The records: Begin

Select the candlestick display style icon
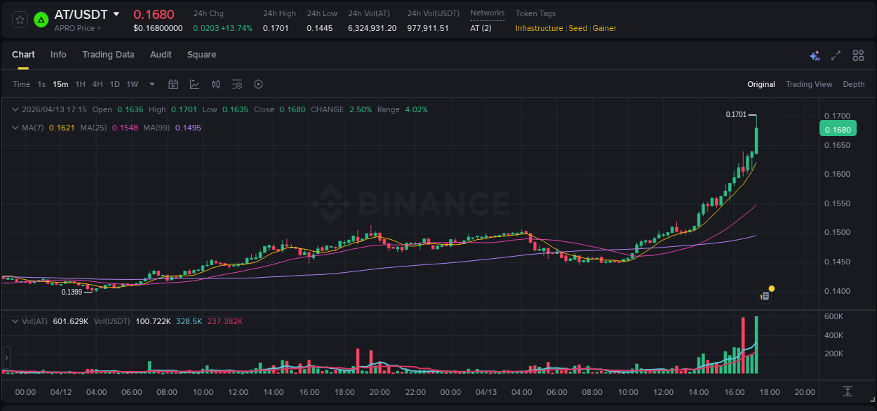Image resolution: width=877 pixels, height=411 pixels. click(216, 84)
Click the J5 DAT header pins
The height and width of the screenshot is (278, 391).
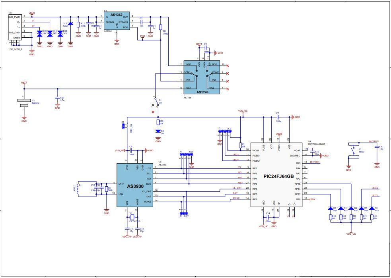183,213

The records: End

[What you should do]: Return exactly the lines from the one with "Click the J5 DAT header pins" through the last line of the entries above, both ends included. No pictures may appear in the copy.

[Expected answer]:
Click the J5 DAT header pins
The height and width of the screenshot is (278, 391).
183,213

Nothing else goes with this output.